Addio a Giulio Miotti, lutto nel mondo degli alpini: fu tra i primi soccorritori nella tragedia del Vajont
Nel 1963, a soli 22 anni, fu tra i primi alpini a raggiungere Longarone per prestare soccorso alle vittime della tragedia del Vajont, tanto che nel 2023, in occasione del sessantesimo anniversario, gli fu conferito un riconoscimento sia a Longarone dal sindaco che a Bassano dal locale gruppo Ana Monte Grappa

BREGANZE-LONGARONE. E' lutto nel mondo degli alpini per la morte a 84 anni di Giulio Miotti.
Una scomparsa che ha lasciato nel dolore il gruppo alpini di Breganze.
Profondamente alpino, Miotti è stato per la comunità breganzese una figura particolarmente significativa e presente in diverse attività.

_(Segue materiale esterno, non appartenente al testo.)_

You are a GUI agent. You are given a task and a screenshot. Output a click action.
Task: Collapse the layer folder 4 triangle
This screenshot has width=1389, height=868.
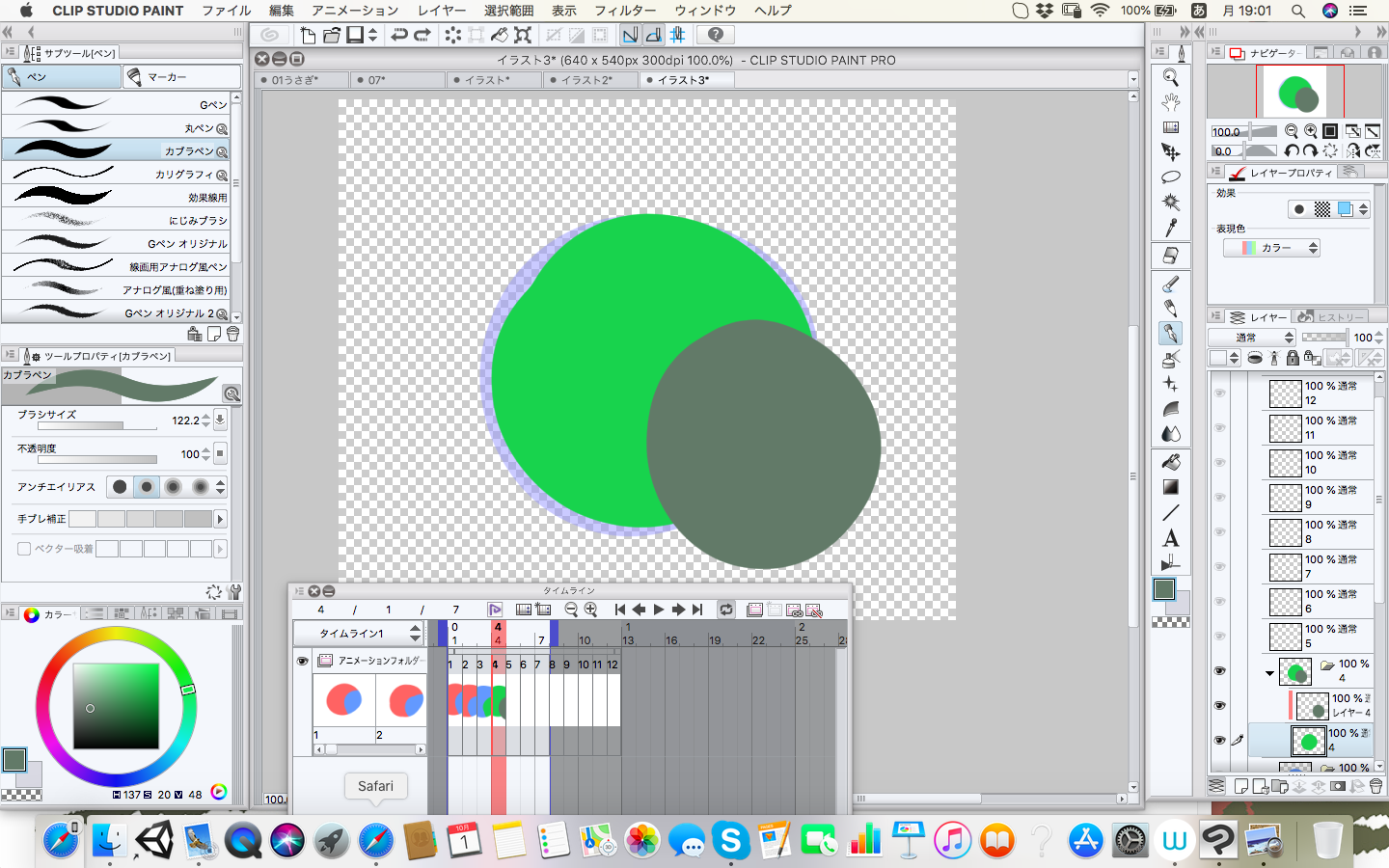[1269, 672]
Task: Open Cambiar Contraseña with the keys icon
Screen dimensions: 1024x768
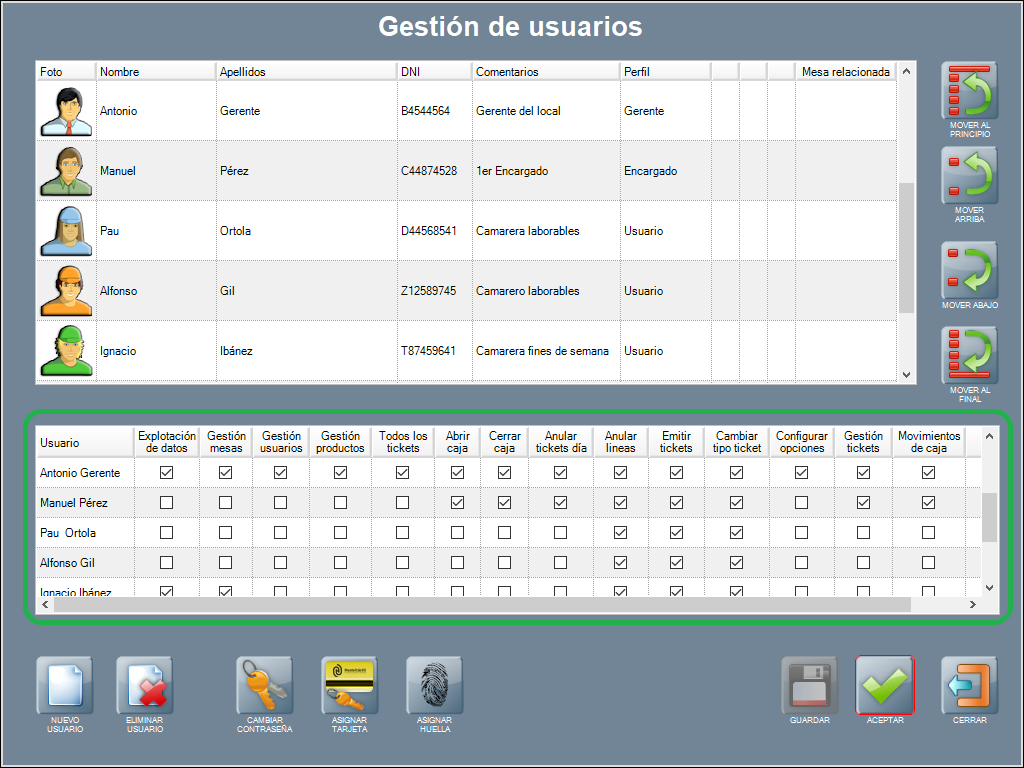Action: (x=264, y=685)
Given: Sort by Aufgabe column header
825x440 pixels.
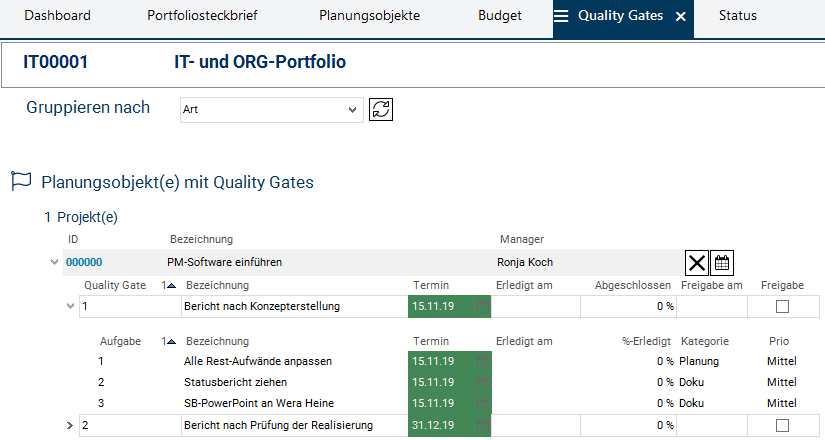Looking at the screenshot, I should [x=120, y=341].
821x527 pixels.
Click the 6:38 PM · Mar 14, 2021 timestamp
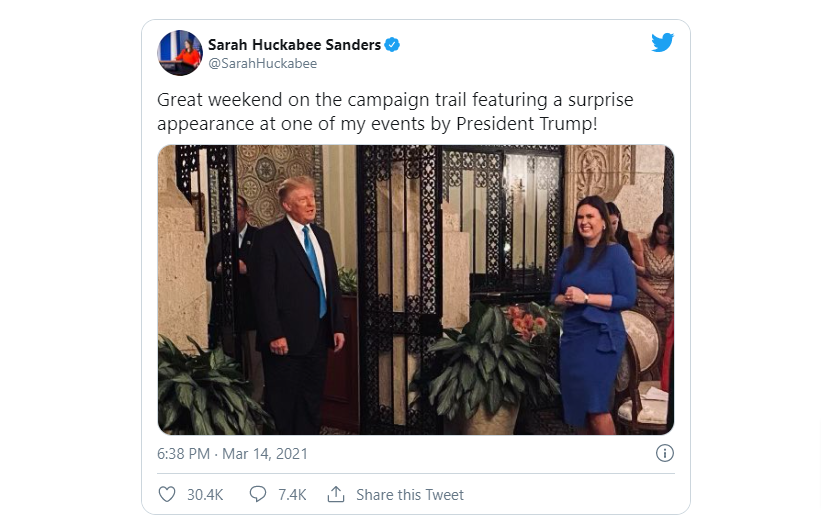(232, 454)
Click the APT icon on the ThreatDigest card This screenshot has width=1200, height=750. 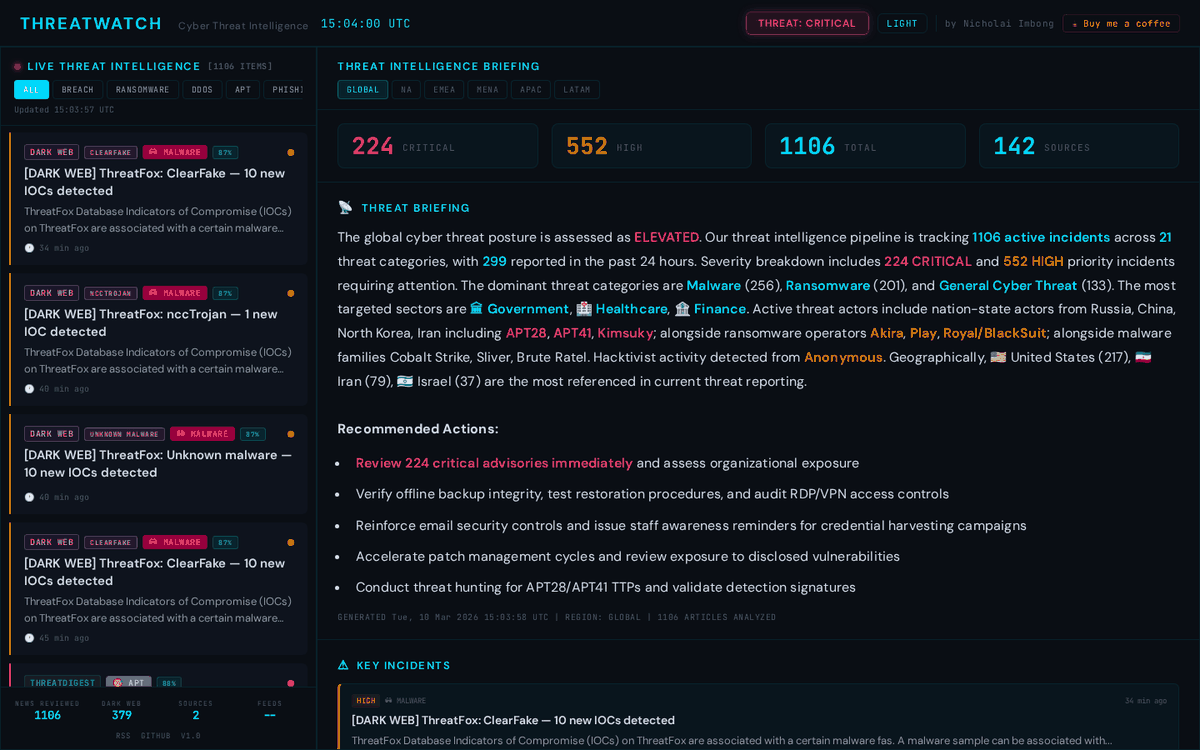[x=118, y=682]

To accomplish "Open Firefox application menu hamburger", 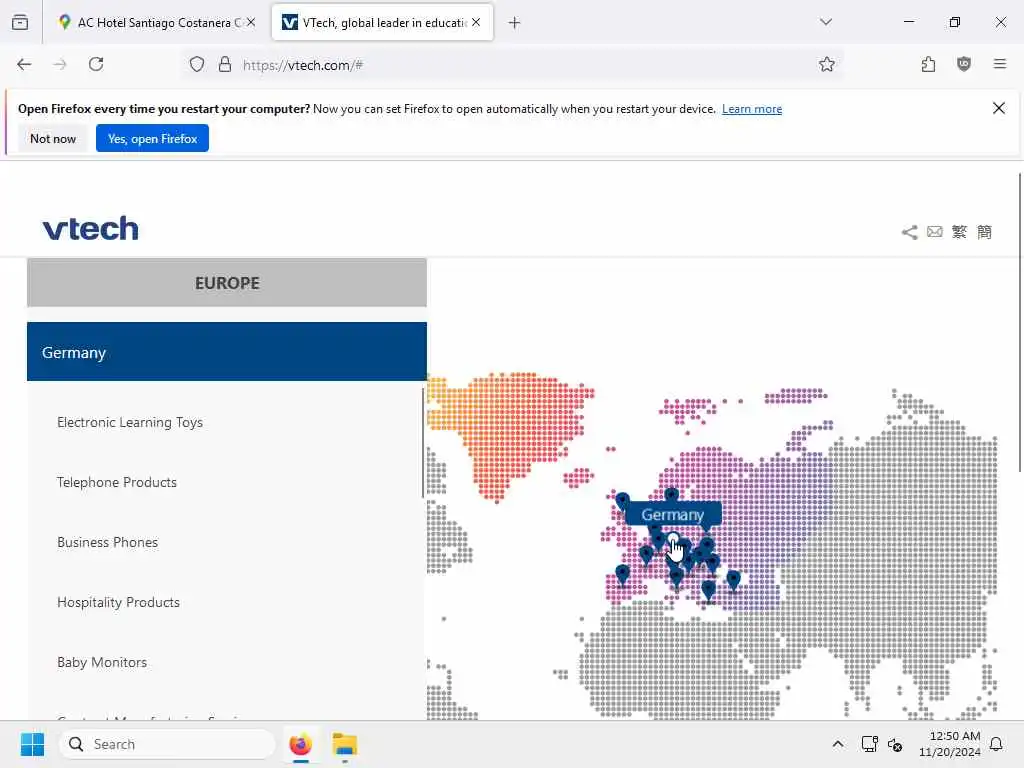I will pos(999,64).
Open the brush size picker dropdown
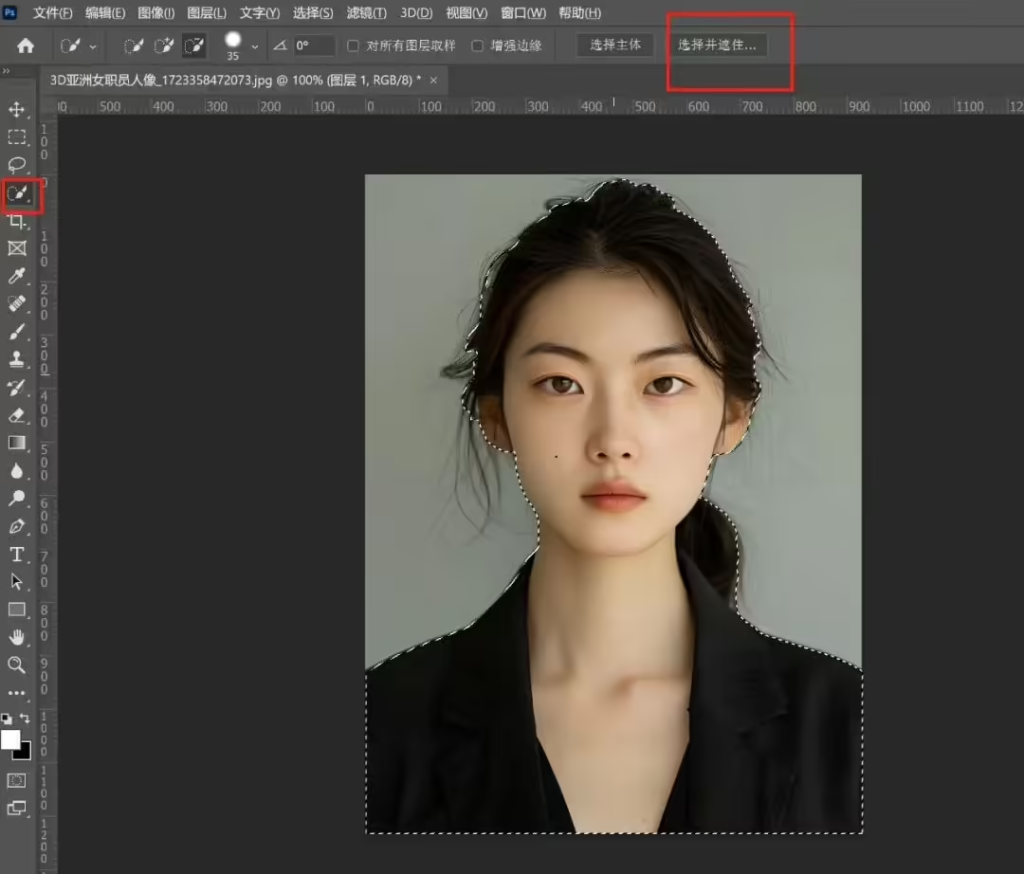 [x=254, y=46]
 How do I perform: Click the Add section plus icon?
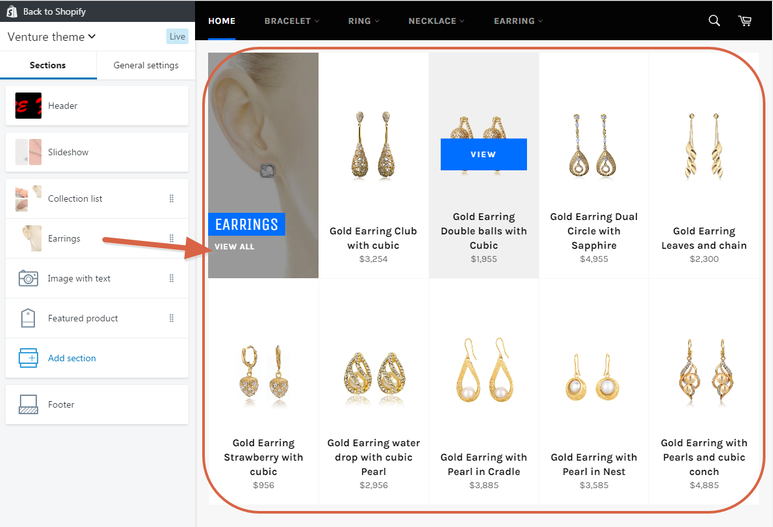click(x=28, y=358)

Classe 1941, in ogni stagione della sua vita è stato espressione ed esempio, infatti, di solidarietà e di impegno civico.
Nel 1963, a soli 22 anni, fu tra i primi alpini a raggiungere Longarone per prestare soccorso alle vittime della tragedia del Vajont, tanto che nel 2023, in occasione del sessantesimo anniversario, gli fu conferito un riconoscimento sia a Longarone dal sindaco che a Bassano dal locale gruppo Ana Monte Grappa.
Come alpino, inoltre, ha prestato per anni servizio come nonno vigile, aiutando l’uscita da scuola di generazioni di breganzesi. Appassionato di viaggi e montagna, era l'alfiere del gruppo Alpini nei ritrovi della memoria della Grande Guerra e della Resistenza.
La sua casa è stata un punto di incontro, aperto al mondo. “Era un uomo mite e capace sempre disponibile per la comunità e per questo benvoluto da tutti” concludono il sindaco di Breganze Alessandro Crivellaro insieme ai consiglieri comunali Umberto Simonato e Luca Brian.